Today’s statement of concern comes from Larry Cleveland, RD, LMT:
“I have nothing against sponsorship of health organizations if said sponsors align with a message of wellness. There are many companies out there (within the food industry and outside of the food industry) who provide healthful foods that nourish.
I am, however, deeply concerned and embarrassed by the Academy of Nutrition and Dietetics’ public endorsement of brands who profit from food products that are minimally nutritious and have largely contributed to our current public health problems.
An article (“Recognizing and Addressing Conflicts of Interest”) in the Journal of the Academy of Nutrition and Dietetics in 2006 written by J. Craig Busey, JD, general counsel of the Academy states: “At bottom, of course, a conﬂict of interest is an ethical concern.” The Academy’s current sponsors pose an ethical concern, therefore, because junk food has nothing to do with protecting and advancing public health, which is what a health organization is supposed to do.
Consider this description of Academy Partner PepsiCo on the Academy’s website:
“PepsiCo is one of the world’s largest food and beverage companies, with 2006 annual revenues of more than $35 billion. The company operates in nearly 200 countries, and employs more than 168,000 people worldwide. PepsiCo’s commitment to sustainable growth, defined as Performance with Purpose, is focused on generating healthy financial returns while giving back to communities the company serves. This includes meeting consumer needs for a spectrum of convenient foods and beverages, replenishing the environment through water, energy and packaging initiatives, and supporting its employees through a diverse and inclusive environment that recruits and retains world-class talent.”

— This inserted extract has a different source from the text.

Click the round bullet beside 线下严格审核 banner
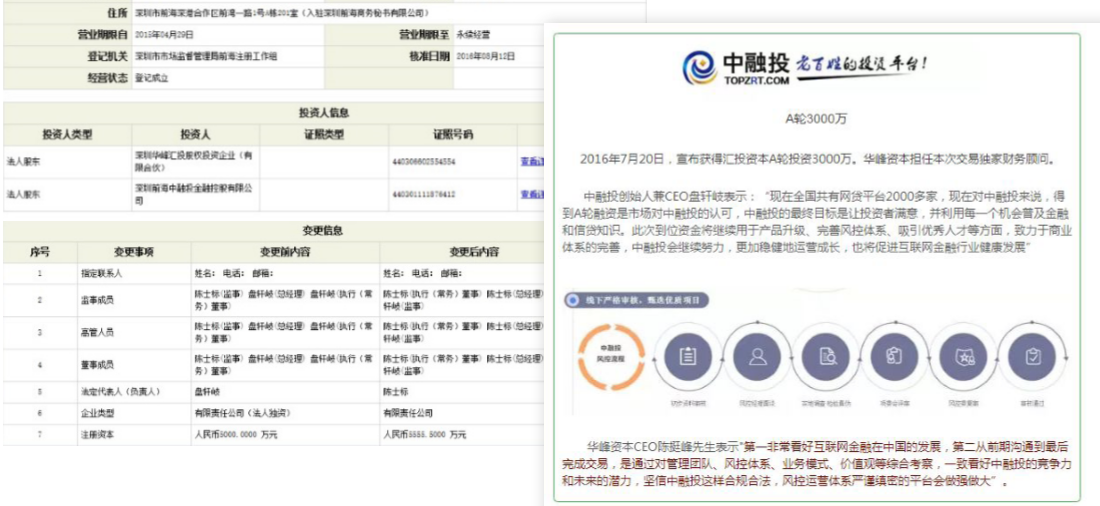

Note the absence of any language that actually has to do with health. Most of PepsiCo’s “convenient foods and beverages” (various chips, sugary oatmeal, soda, etc.), are highly processed and minimally nutritious.
The fact that a health organization would take money from companies like Coca-Cola, PepsiCo, and McDonald’s (this year, three state-level dietetic association conferences had the fast food chain as a sponsor, and in one case had them provide lunch) makes a statement about its willingness to put its members’ credentials at risk.
Simply disclosing potential conflicts of interest is not enough, either. These sponsorships have consequences. The public begins to doubt our ability to offer objective information when, at our conference, The Corn Refiners Association and Frito-Lay are touted as reputable sources of continuing education.
I feel that, as a result of these partnerships, the Academy has failed its members. Consider the fact that only four percent of Academy members voted in recent elections. I assert this is a statement of apathy; too many of us feel like our voices are not heard (especially when so many of us have expressed our concerns about these partnerships for years, to no avail).
We have to remember that the Academy’s current sponsors are not in the business of public health. Why are we aligning ourselves with a company whose top priority is to get a can of soda in everyone’s hands? These companies are great at implementing “cause marketing” to soften their image, or trumpeting the fact that they “provide choice,” all while lobbying against any move that aims to protect the public from their relentless advertising.
To think that we can impact their brand by sitting with these companies at the table is a fantasy. We have been “collaborating” with these companies for years and Americans only continue to get sicker. All we are doing is co-signing their irresponsible behavior and looking spineless in the process. At this very moment, a sensory chemist is at work on designing the perfect combination of fat, salt, and sugar for stimulating specific centers of the brain. The Academy has failed to address this inhuman behavior by Big Food.
Does the Academy of Nutrition and Dietetics truly want to be in bed with these kinds of companies? Why not, at the very least, educate the public on what is actually going on with our food supply and help to set the food policy that is sorely needed in this country (that, by the way, was what an MD at one of Texas’ largest hospital groups told me when I asked, in a public forum, what RDs could do about junk food companies who undermine our efforts as health professionals).
Our attempts at “making friends” with – and accepting money from – these food companies backfires because it ultimately takes away opportunities to call out their troublesome behaviors.
These partnerships also force the Academy to adopt meaningless recommendations like “all foods can fit,” which doesn’t accomplish much in terms of protecting public health. Perhaps candy and soda “can fit,” but they should fit minimally, if at all.
We don’t do the American public any favors by making it seem that soda and fast food are innocuous. In my view, not taking a firm stand on what nutritious food is has undermined this intention. We have failed and we will continue to fail unless we get out of bed with these companies who are wooing us. We don’t need to be educated by organizations with which there is even a scent of a conflict of interest.
My concern is the Academy’s unwillingness to stand for health of the community for future generations. Not rocking the boat has a cost. When I brought this up at the Annual Spring meeting of three area associations, most of the room applauded. I imagine those who didn’t were afraid to. Be not afraid. Let’s take a much-needed critical look at our organization and begin to work together to sort this most critical issue out for the sake of our children.”